End of Development - Generally, a rulemaking concludes when the Final Rule is published in the Federal Register, after which the rule is codified into law in the Code of Federal Regulations. EPA offers a number of ways for regulated communities to learn how to comply with the new rule. You can learn about them on EPA's Compliance page.
Executive Order 12866 describes a process whereby OMB’s Office of Information and Regulatory Policy (OIRA) reviews some EPA rules. At the same time, OIRA may coordinate review by other federal agencies. OIRA decides which rules will undergo regulatory review and which rules will not. Sometimes, OIRA will choose to review one stage of a rule but not another stage. For example, a rulemaking's Notice of Proposed Rulemaking might undergo review, but later on, the Final Rule will not undergo review.
About retrospective reviews
A retrospective review is an opportunity to look back at an existing regulation and if any requirements are “outmoded, ineffective, insufficient, or excessively burdensome, and to modify, streamline, expand, or repeal them in accordance with what has been learned,” per Executive Order 13563 (3 pp, 56K, About PDF). In addition to retrospective review requirements in EO 13563, many statutes require EPA to conduct retrospective reviews. For example, under the Clean Air Act, EPA must review New Source Performance Standards (NSPS), which are technology based standards that apply to specific categories of stationary sources, such as dry cleaning facilities, petroleum refineries, and tire manufacturing facilities. Section 7411(b)(1)(B) of the Clean Air Act states: “at least every 8 years, review and, if appropriate, revise such standards following the procedure required by this subsection for promulgation of such standards.” (Read Section 7411(b)(1)(B) here: http://www.gpo.gov/fdsys/pkg/USCODE-2009-title42/pdf/USCODE-2009-title42-chap85-subchapI-partA-sec7411.pdf (6 pp, 138kb, About PDF)).

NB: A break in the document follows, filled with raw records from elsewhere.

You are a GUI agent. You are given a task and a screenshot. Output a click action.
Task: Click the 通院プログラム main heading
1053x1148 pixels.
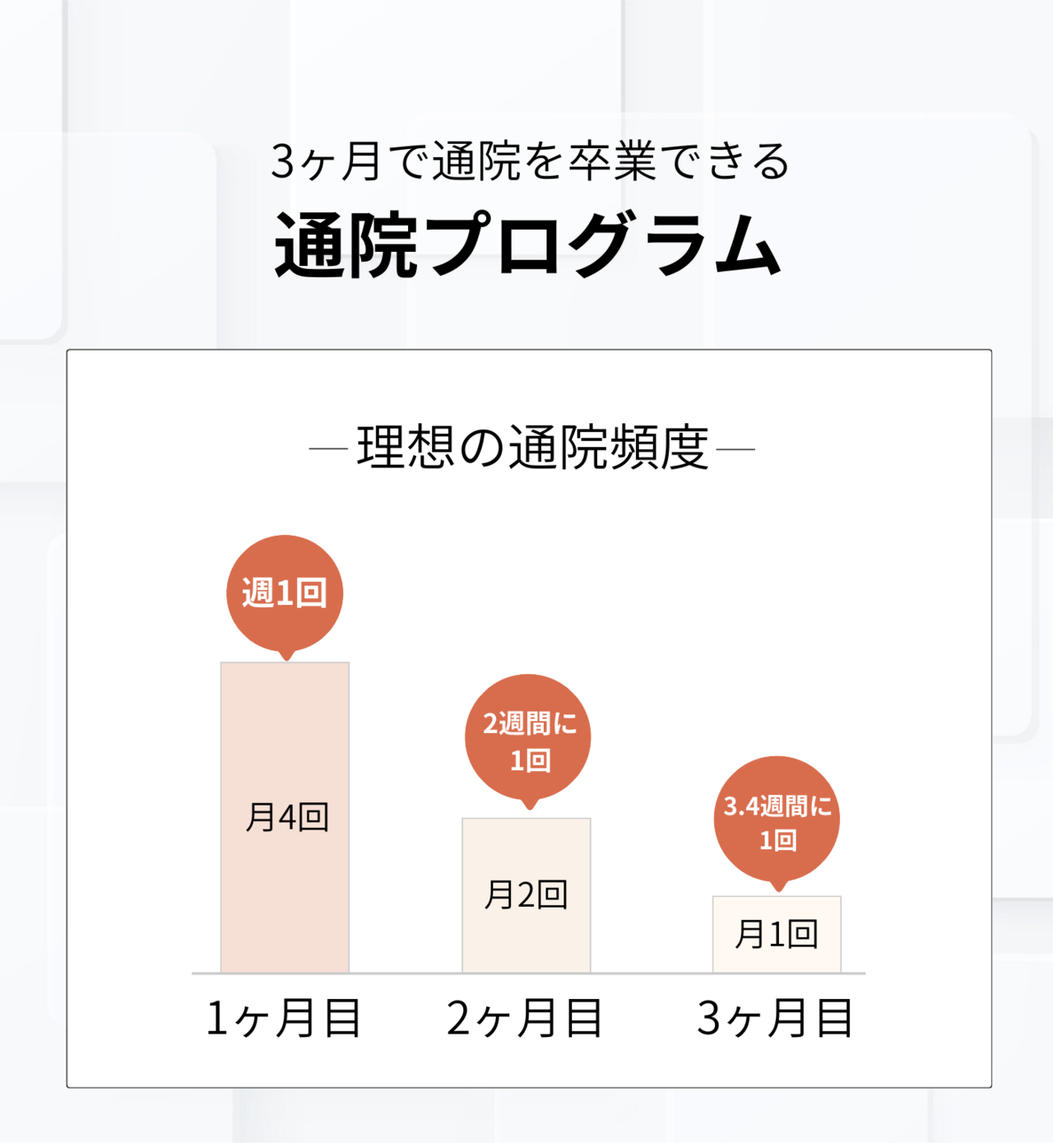tap(527, 244)
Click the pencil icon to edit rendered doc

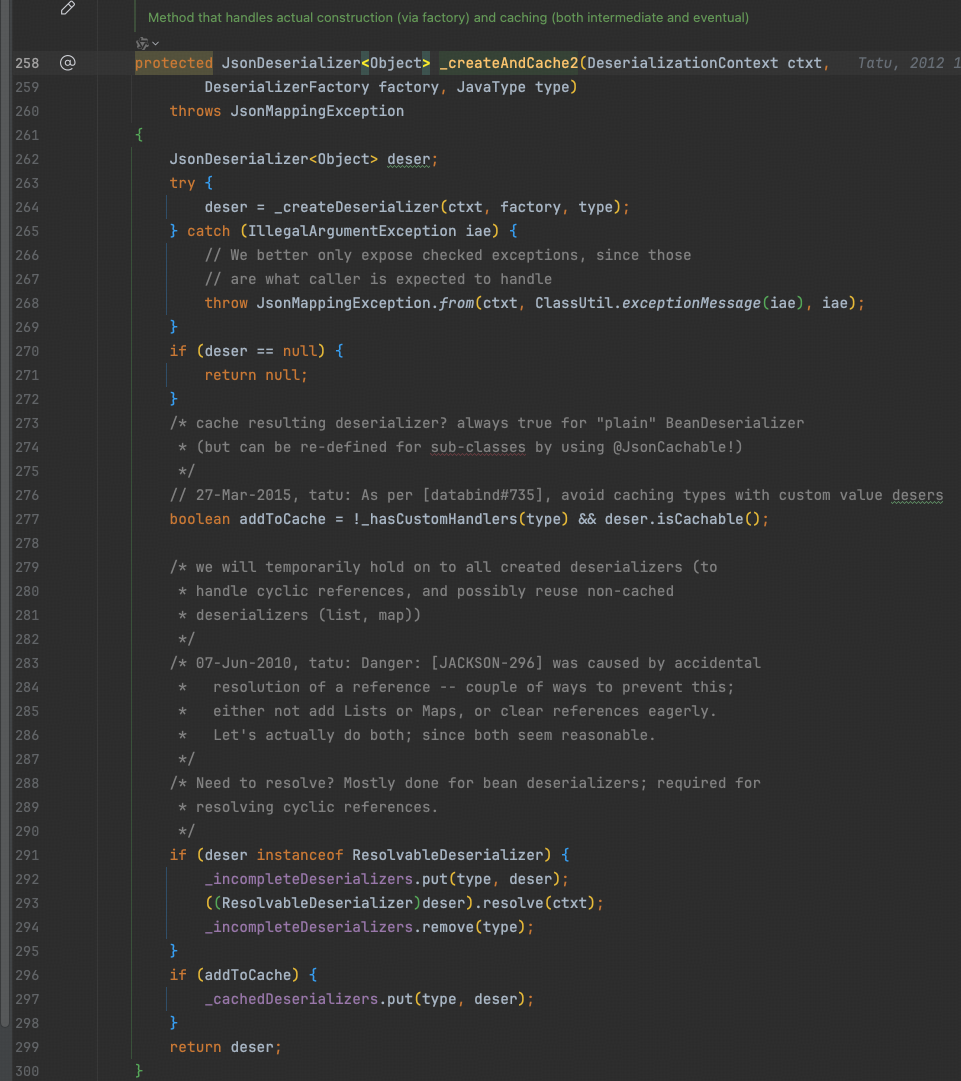point(68,9)
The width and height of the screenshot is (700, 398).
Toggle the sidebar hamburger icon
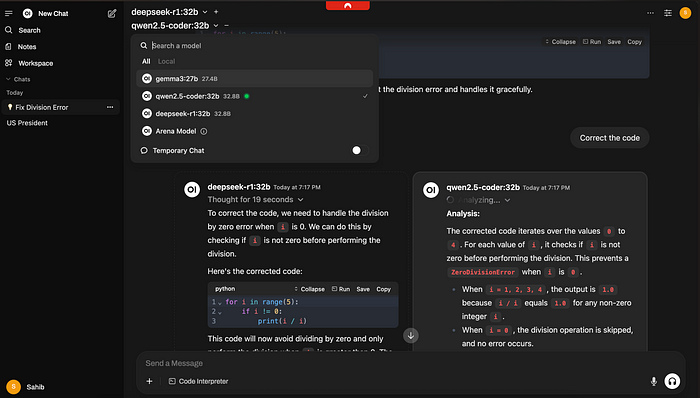point(8,13)
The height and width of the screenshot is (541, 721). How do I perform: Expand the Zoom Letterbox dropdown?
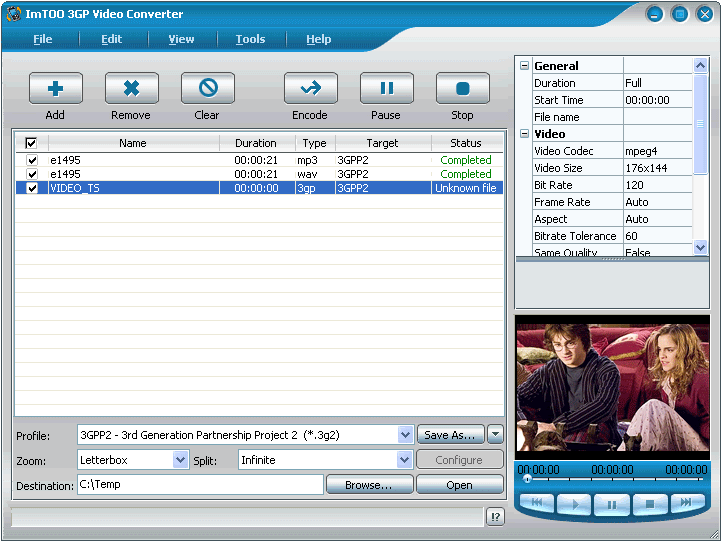pos(180,460)
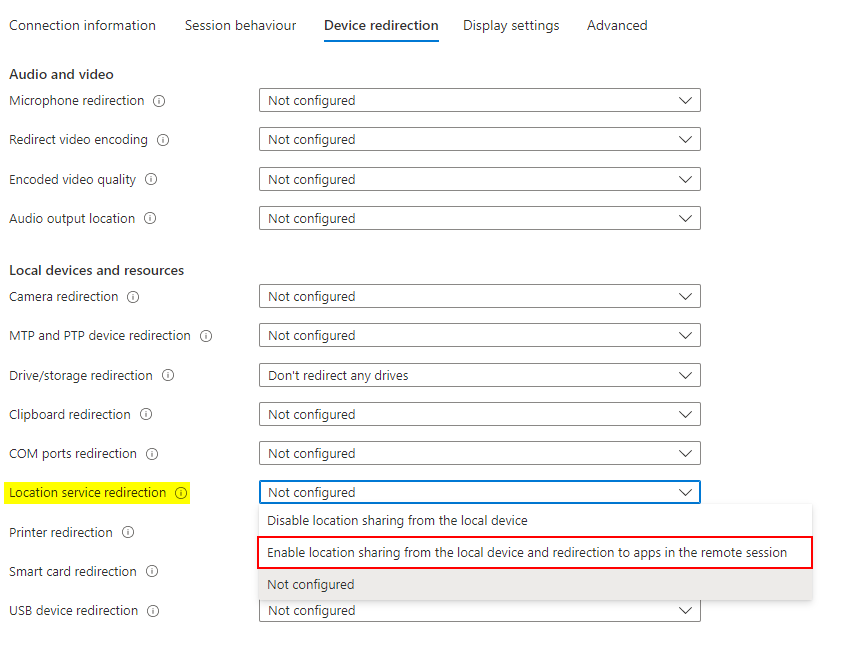Click info icon for MTP and PTP redirection

click(x=206, y=336)
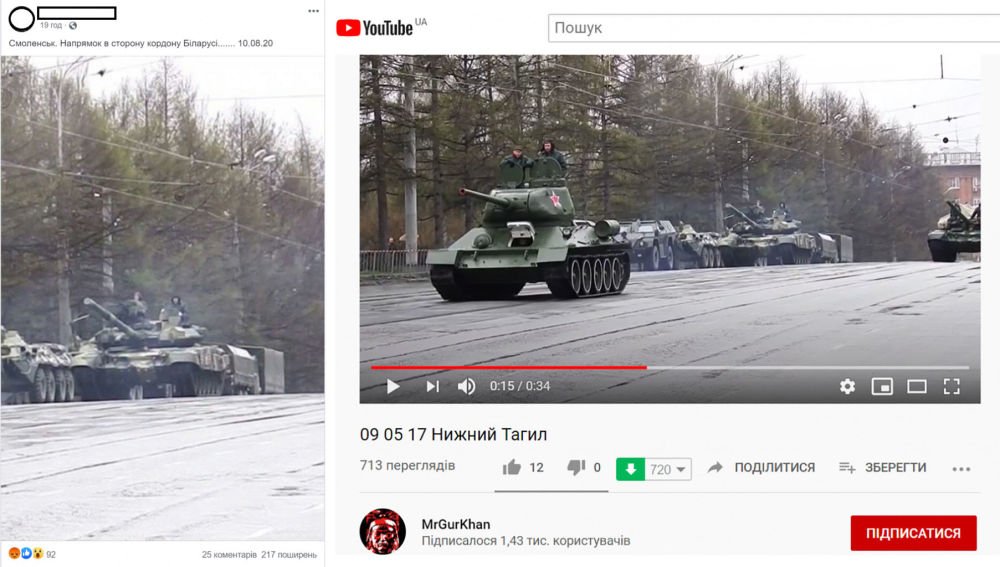Open MrGurKhan channel avatar
Screen dimensions: 1000x567
(x=383, y=531)

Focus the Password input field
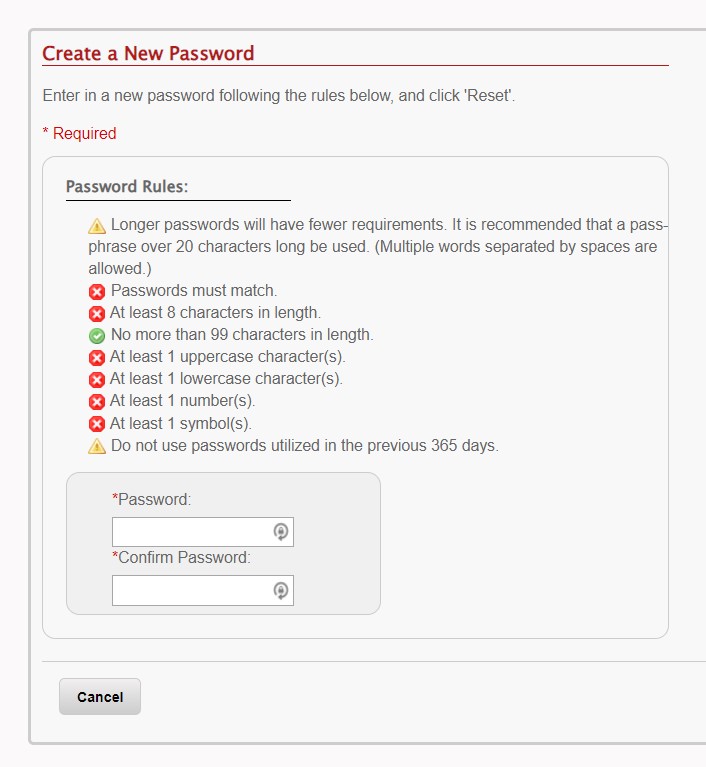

EPA has a long history of thoughtfully examining our existing regulations to make sure they are effectively and efficiently meeting the needs of the American people. Both statutory and judicial obligations have compelled some of our reviews. Others arise from independent EPA decisions to improve upon existing regulations. In fact, of EPA’s current regulatory workload, almost two-thirds of our activity is a review of an existing regulation. The retrospective reviews presented on Reg DaRRT at this time are part of a retrospective review plan that was developed in summer 2011 per EO 13563. (Learn more about the plan on our Retrospective Reviews page.) Over time, we hope to add more information about other retrospective reviews.
A retrospective review may yield a new regulation, because EPA must issue a new regulation to modify, streamline, expand, or repeal an old one. Just like any other regulation, regulations resulting from retrospective reviews should be open for public comment when the Notice of Proposed Rulemaking (NPRM). Other opportunities for public participation also may arise, such as workshops or other comment periods, but at a minimum, you should have the opportunity to comment on an NPRM.
About Reg DaRRT
Please use the Contact Us form to offer your suggestions.
Regulations.gov is EPA's online docketing and commenting system, just as it is for nearly 300 federal agencies. Reg DaRRT sends visitors to Regulations.gov to submit comments on any rulemaking that is open for comment. Reg DaRRT also sends visitors to Regulations.gov to read a Proposed Rule or a Final Rule or any other document published in the Federal Register and/or housed in an EPA docket.